▶ _PROBLEM TO WORK ON_
Find the lines of data that contain the string "Toggle", then list them.

▶ _SUPPLIED RECORDS_
■ ■ ■ ■ ■ ■ ■
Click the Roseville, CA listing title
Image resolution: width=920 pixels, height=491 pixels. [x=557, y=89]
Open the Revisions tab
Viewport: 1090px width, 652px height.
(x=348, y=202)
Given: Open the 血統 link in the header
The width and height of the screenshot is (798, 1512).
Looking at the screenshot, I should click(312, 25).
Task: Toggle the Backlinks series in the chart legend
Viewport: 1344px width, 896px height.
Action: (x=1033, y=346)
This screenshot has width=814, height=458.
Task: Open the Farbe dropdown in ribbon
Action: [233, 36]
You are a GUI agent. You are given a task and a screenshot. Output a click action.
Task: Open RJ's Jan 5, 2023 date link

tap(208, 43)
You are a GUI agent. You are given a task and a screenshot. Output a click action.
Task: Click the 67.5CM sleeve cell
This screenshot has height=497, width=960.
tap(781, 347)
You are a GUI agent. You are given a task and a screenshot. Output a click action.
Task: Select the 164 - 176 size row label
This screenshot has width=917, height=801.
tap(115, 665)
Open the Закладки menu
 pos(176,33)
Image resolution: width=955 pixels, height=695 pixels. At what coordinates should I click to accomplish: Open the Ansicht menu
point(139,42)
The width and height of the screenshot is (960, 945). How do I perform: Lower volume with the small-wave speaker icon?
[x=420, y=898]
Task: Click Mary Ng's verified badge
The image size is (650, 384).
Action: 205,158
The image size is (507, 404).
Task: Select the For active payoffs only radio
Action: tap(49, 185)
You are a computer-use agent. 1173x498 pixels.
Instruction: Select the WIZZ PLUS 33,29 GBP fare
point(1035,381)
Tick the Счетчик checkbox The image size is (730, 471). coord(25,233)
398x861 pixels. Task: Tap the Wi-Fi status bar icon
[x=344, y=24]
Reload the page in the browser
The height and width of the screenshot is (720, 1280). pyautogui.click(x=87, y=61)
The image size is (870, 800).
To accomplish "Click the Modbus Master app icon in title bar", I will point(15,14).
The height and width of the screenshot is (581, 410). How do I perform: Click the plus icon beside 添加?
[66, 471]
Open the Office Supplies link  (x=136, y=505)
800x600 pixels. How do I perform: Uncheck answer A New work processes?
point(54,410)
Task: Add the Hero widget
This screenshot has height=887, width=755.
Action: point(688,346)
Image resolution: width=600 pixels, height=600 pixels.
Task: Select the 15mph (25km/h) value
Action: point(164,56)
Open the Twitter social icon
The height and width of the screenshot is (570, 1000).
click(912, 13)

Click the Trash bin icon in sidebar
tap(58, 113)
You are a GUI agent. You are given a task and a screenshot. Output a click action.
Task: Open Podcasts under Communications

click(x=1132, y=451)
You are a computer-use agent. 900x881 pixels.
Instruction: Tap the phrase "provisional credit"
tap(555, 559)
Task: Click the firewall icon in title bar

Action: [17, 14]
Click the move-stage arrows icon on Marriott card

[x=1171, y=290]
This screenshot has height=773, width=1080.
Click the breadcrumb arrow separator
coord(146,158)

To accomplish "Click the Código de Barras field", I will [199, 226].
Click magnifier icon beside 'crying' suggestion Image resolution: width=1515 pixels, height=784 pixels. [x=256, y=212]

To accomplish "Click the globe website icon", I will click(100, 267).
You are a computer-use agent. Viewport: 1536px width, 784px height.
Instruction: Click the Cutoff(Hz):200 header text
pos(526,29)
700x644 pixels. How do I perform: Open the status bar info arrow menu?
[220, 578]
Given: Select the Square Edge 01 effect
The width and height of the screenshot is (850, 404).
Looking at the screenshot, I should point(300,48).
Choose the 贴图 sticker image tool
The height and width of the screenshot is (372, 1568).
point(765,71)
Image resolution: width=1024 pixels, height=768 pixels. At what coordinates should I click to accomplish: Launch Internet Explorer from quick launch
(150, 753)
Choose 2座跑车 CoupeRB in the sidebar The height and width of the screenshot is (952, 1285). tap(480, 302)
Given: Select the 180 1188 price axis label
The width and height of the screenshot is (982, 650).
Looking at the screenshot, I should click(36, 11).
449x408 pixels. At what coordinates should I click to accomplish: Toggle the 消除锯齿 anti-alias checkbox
■ ■ ■ ■ ■ ■ ■
▶ _ANSWER SECTION_
Task: Toggle the Backlinks series in the chart legend
449x408 pixels. At what coordinates should I click to accomplish: Toggle the 消除锯齿 anti-alias checkbox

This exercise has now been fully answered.